WRITTEN INSTRUCTION:
Turn every line of the rows below into a numbered list, leaving out the blank lines.

Rows for locating words and elements:
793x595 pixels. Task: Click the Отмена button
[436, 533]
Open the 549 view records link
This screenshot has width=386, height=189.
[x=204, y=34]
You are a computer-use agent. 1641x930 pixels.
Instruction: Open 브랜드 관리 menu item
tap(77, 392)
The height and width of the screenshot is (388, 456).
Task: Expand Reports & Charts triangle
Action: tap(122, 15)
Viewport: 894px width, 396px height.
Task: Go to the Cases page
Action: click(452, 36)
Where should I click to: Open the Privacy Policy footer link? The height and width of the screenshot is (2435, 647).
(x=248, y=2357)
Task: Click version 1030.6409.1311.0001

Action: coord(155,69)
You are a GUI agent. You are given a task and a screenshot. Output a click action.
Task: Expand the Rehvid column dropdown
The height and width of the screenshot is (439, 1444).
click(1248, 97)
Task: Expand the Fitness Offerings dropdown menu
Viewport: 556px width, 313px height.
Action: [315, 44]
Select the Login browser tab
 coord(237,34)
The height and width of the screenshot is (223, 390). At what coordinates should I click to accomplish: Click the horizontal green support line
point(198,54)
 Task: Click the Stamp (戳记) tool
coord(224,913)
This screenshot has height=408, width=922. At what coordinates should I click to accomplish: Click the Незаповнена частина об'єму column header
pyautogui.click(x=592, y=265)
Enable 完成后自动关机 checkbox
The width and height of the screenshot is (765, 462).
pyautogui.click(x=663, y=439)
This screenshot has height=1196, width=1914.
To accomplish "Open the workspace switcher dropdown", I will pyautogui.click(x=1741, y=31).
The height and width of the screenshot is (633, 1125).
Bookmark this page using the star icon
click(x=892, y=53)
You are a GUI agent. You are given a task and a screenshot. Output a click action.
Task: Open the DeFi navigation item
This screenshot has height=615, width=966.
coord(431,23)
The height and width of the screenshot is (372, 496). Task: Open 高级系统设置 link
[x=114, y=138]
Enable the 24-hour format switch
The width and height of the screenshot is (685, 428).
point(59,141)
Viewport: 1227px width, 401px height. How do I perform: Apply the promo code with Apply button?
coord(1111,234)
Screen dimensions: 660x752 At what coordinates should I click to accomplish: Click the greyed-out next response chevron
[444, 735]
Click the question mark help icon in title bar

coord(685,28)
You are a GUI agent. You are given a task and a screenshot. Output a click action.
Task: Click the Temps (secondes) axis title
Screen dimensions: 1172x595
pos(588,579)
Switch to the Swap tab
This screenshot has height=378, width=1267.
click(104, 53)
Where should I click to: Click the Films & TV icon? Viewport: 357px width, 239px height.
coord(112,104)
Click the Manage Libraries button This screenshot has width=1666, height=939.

ANSWER TO THE TASK:
1. 793x595 pixels. Task: Click the Отмена button
2. [436, 533]
3. Open the 549 view records link
4. This screenshot has width=386, height=189.
5. [x=204, y=34]
6. You are a computer-use agent. 1641x930 pixels.
7. Instruction: Open 브랜드 관리 menu item
8. tap(77, 392)
9. The height and width of the screenshot is (388, 456).
10. Task: Expand Reports & Charts triangle
11. Action: tap(122, 15)
12. Viewport: 894px width, 396px height.
13. Task: Go to the Cases page
14. Action: click(452, 36)
15. Where should I click to: Open the Privacy Policy footer link? The height and width of the screenshot is (2435, 647).
16. (x=248, y=2357)
17. Task: Click version 1030.6409.1311.0001
18. Action: coord(155,69)
19. You are a GUI agent. You are given a task and a screenshot. Output a click action.
20. Task: Expand the Rehvid column dropdown
21. The height and width of the screenshot is (439, 1444).
22. click(1248, 97)
23. Task: Expand the Fitness Offerings dropdown menu
24. Viewport: 556px width, 313px height.
25. Action: [315, 44]
26. Select the Login browser tab
27.  coord(237,34)
28. The height and width of the screenshot is (223, 390). At what coordinates should I click to accomplish: Click the horizontal green support line
29. point(198,54)
30.  Task: Click the Stamp (戳记) tool
31. coord(224,913)
32. This screenshot has height=408, width=922. At what coordinates should I click to accomplish: Click the Незаповнена частина об'єму column header
33. pyautogui.click(x=592, y=265)
34. Enable 完成后自动关机 checkbox
35. The width and height of the screenshot is (765, 462).
36. pyautogui.click(x=663, y=439)
37. This screenshot has height=1196, width=1914.
38. To accomplish "Open the workspace switcher dropdown", I will pyautogui.click(x=1741, y=31).
39. The height and width of the screenshot is (633, 1125).
40. Bookmark this page using the star icon
41. click(x=892, y=53)
42. You are a GUI agent. You are given a task and a screenshot. Output a click action.
43. Task: Open the DeFi navigation item
44. This screenshot has height=615, width=966.
45. coord(431,23)
46. The height and width of the screenshot is (372, 496). Task: Open 高级系统设置 link
47. [x=114, y=138]
48. Enable the 24-hour format switch
49. The width and height of the screenshot is (685, 428).
50. point(59,141)
51. Viewport: 1227px width, 401px height. How do I perform: Apply the promo code with Apply button?
52. coord(1111,234)
53. Screen dimensions: 660x752 At what coordinates should I click to accomplish: Click the greyed-out next response chevron
54. [444, 735]
55. Click the question mark help icon in title bar
56. coord(685,28)
57. You are a GUI agent. You are given a task and a screenshot. Output a click action.
58. Task: Click the Temps (secondes) axis title
59. Screen dimensions: 1172x595
60. pos(588,579)
61. Switch to the Swap tab
62. This screenshot has height=378, width=1267.
63. click(104, 53)
64. Where should I click to: Click the Films & TV icon? Viewport: 357px width, 239px height.
65. coord(112,104)
66. Click the Manage Libraries button This screenshot has width=1666, height=939.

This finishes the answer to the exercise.